### TASK MATERIAL
↓

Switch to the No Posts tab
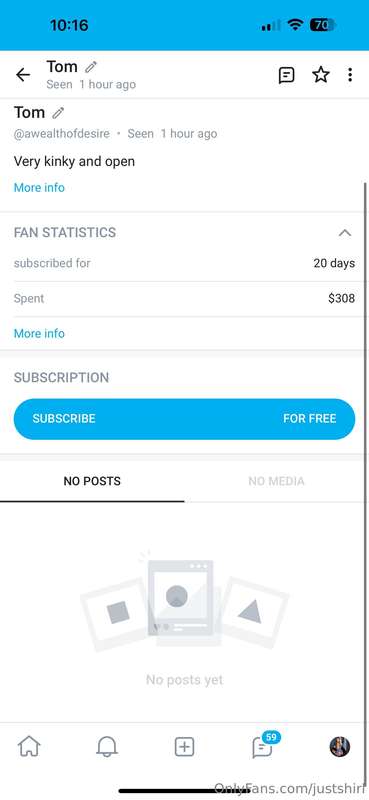 (x=92, y=481)
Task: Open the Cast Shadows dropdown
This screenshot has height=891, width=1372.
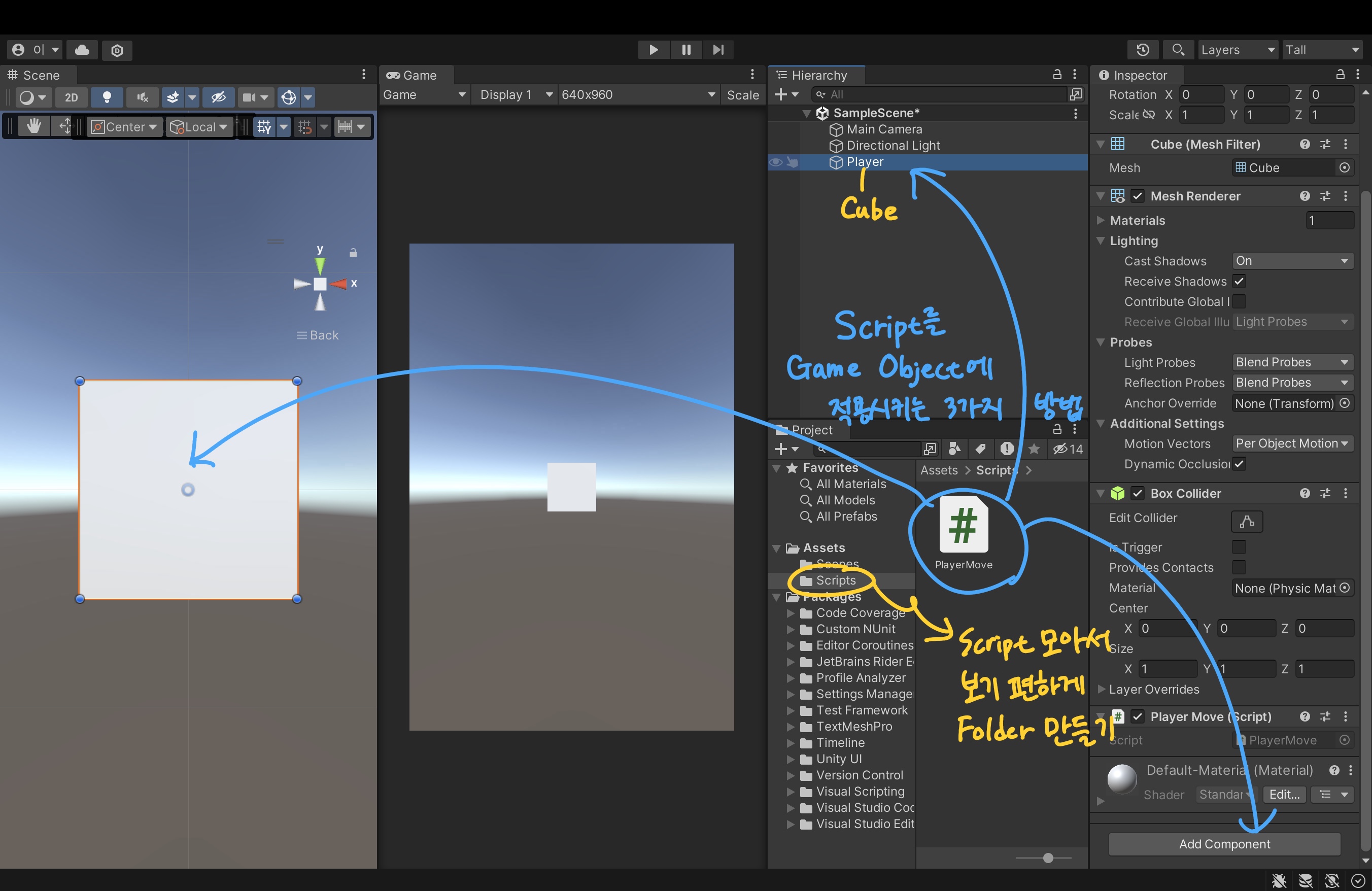Action: [x=1292, y=260]
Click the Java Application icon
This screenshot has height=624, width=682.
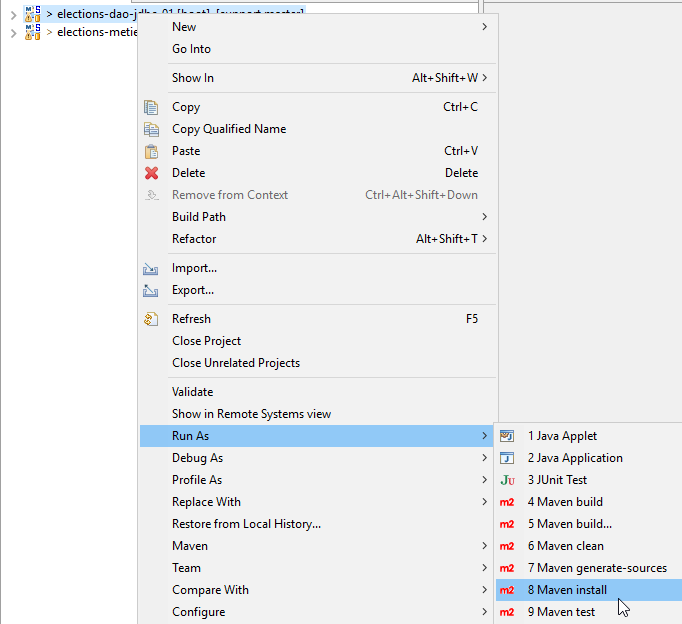507,458
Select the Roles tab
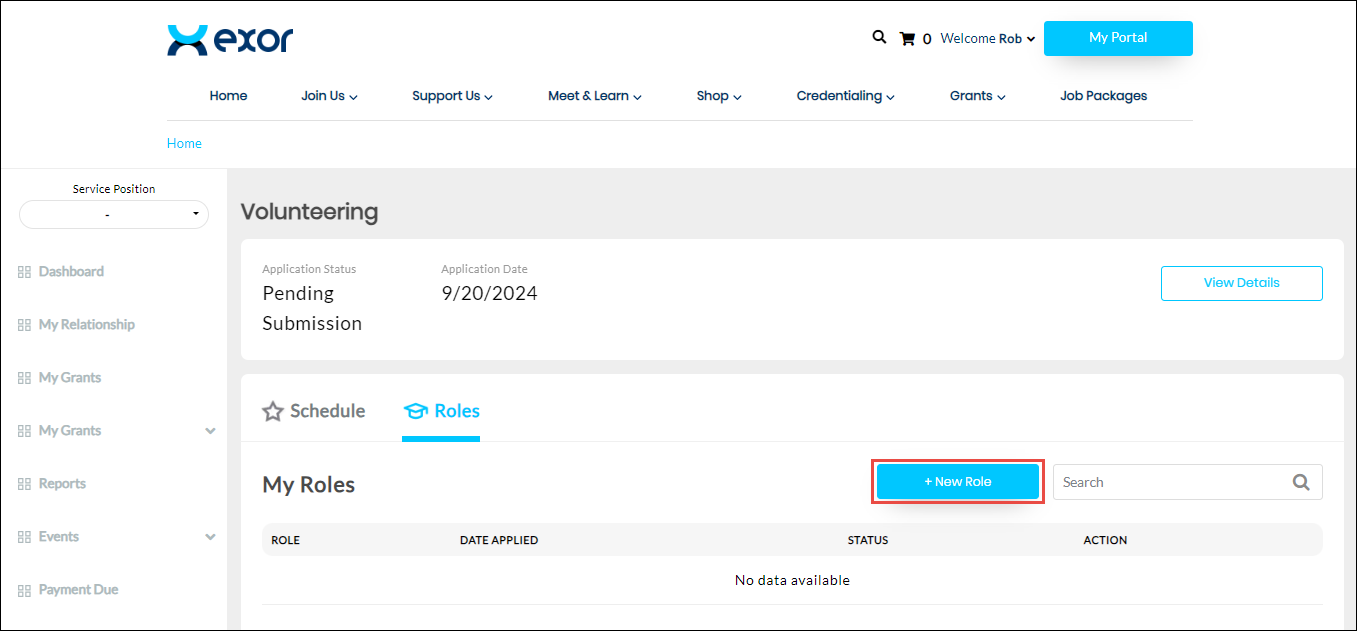1357x631 pixels. [x=442, y=411]
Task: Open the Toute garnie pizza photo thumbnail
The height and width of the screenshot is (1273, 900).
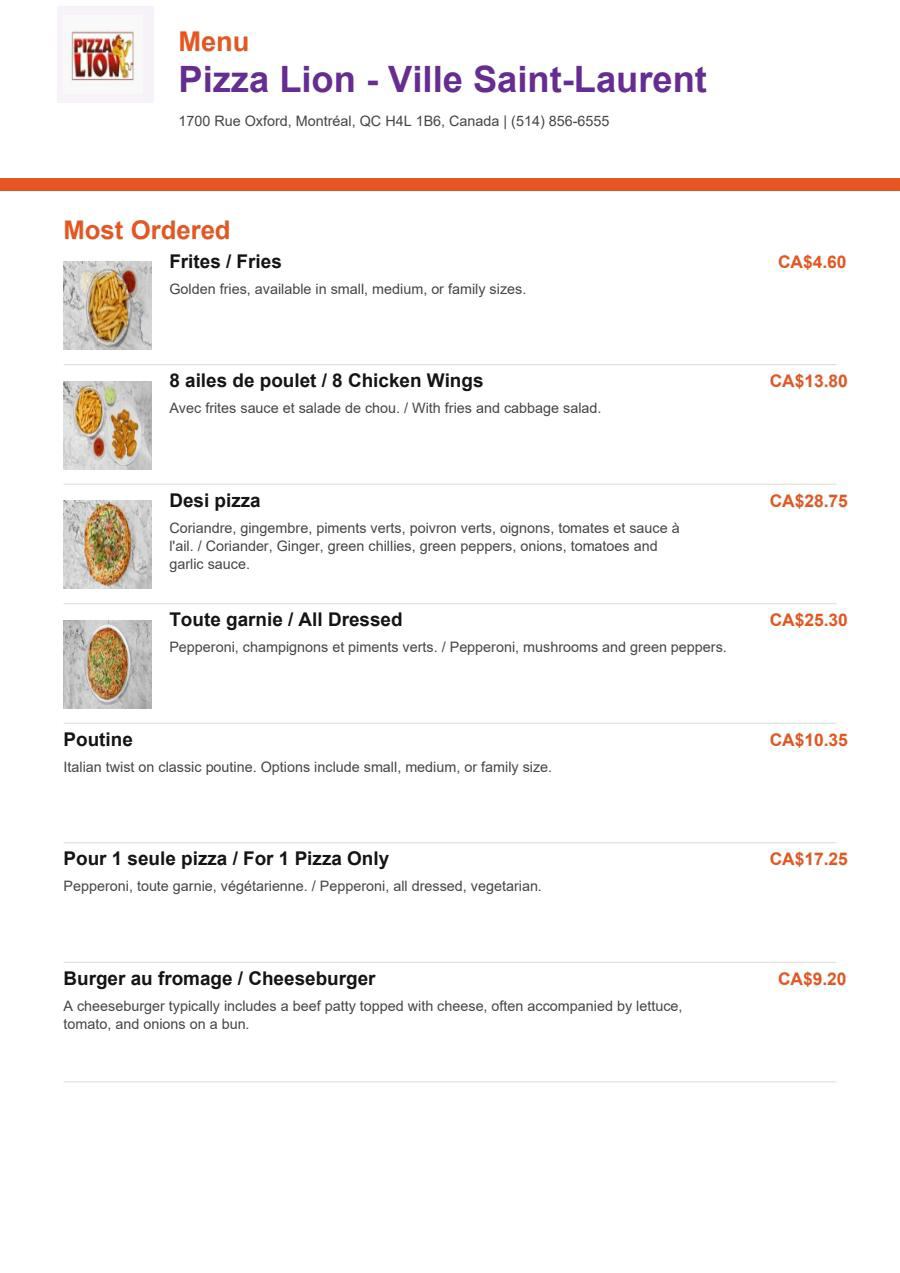Action: point(107,664)
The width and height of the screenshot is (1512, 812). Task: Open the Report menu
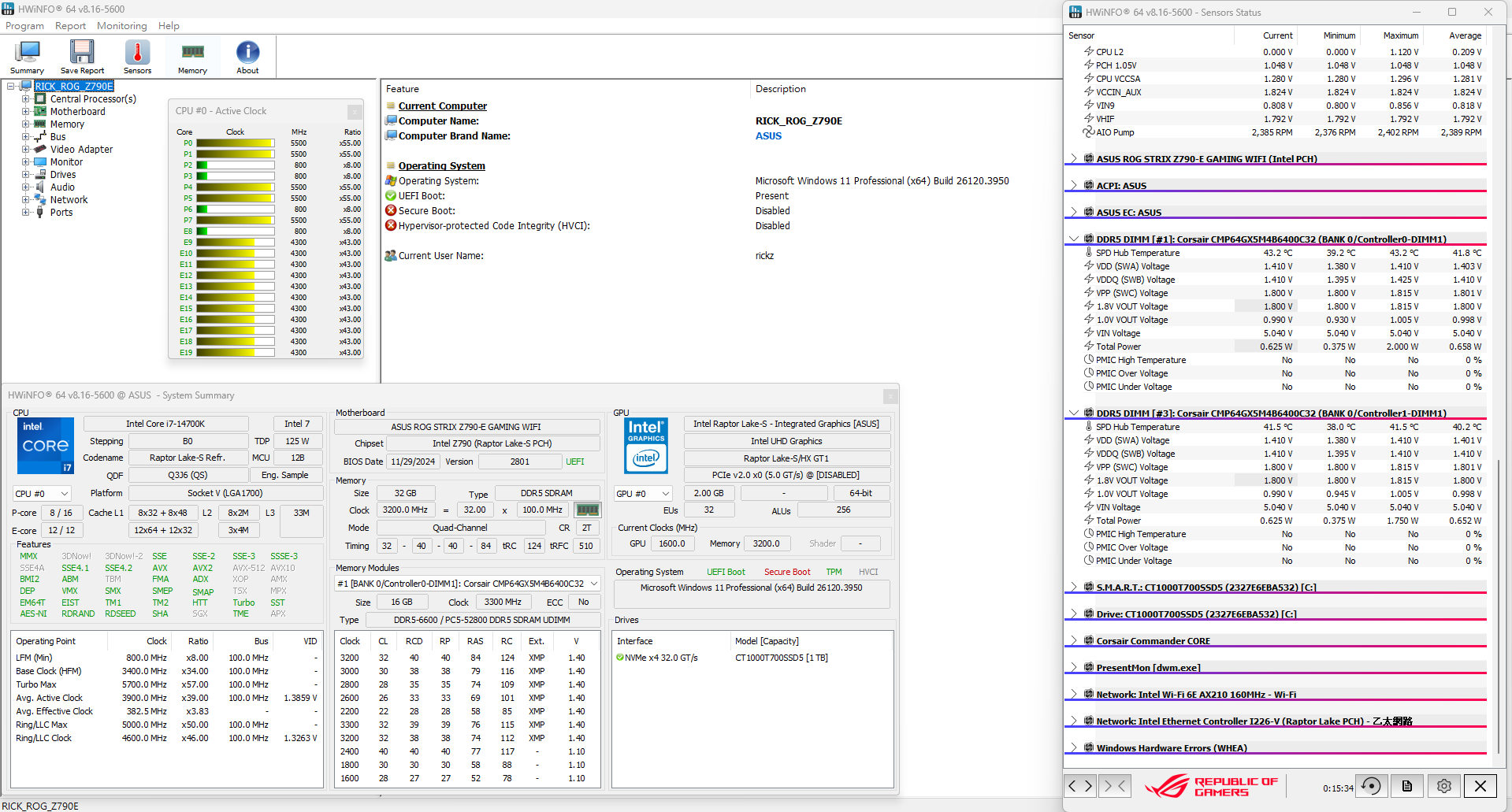[x=70, y=26]
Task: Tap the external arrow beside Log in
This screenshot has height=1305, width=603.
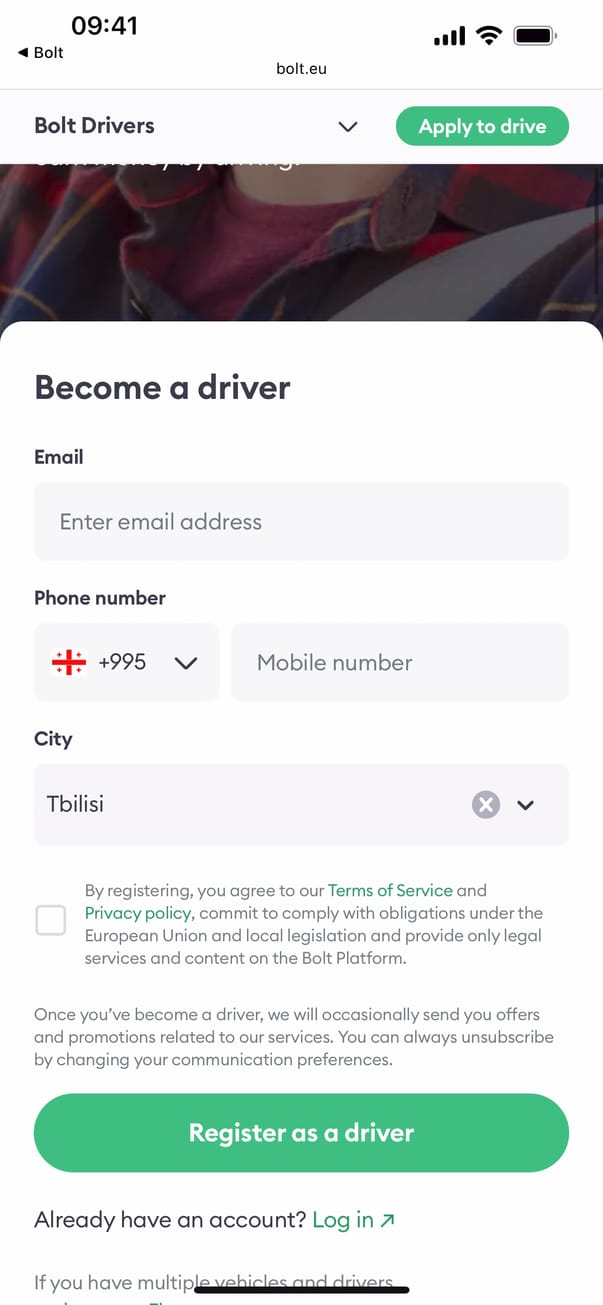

↑

### TO BE DONE
Return each line of the material above word for word, leaving out the pictures.

### EXPECTED ANSWER
Switch to the No Posts tab
 (x=92, y=481)
Task: Open the Cast Shadows dropdown
This screenshot has height=891, width=1372.
Action: [x=1292, y=260]
Click the Java Application icon
This screenshot has height=624, width=682.
507,458
Select the Roles tab
1357x631 pixels. [x=442, y=411]
Task: Open the Toute garnie pizza photo thumbnail
The height and width of the screenshot is (1273, 900).
Action: point(107,664)
The width and height of the screenshot is (1512, 812). Task: Open the Report menu
[x=70, y=26]
Task: Tap the external arrow beside Log in
This screenshot has height=1305, width=603.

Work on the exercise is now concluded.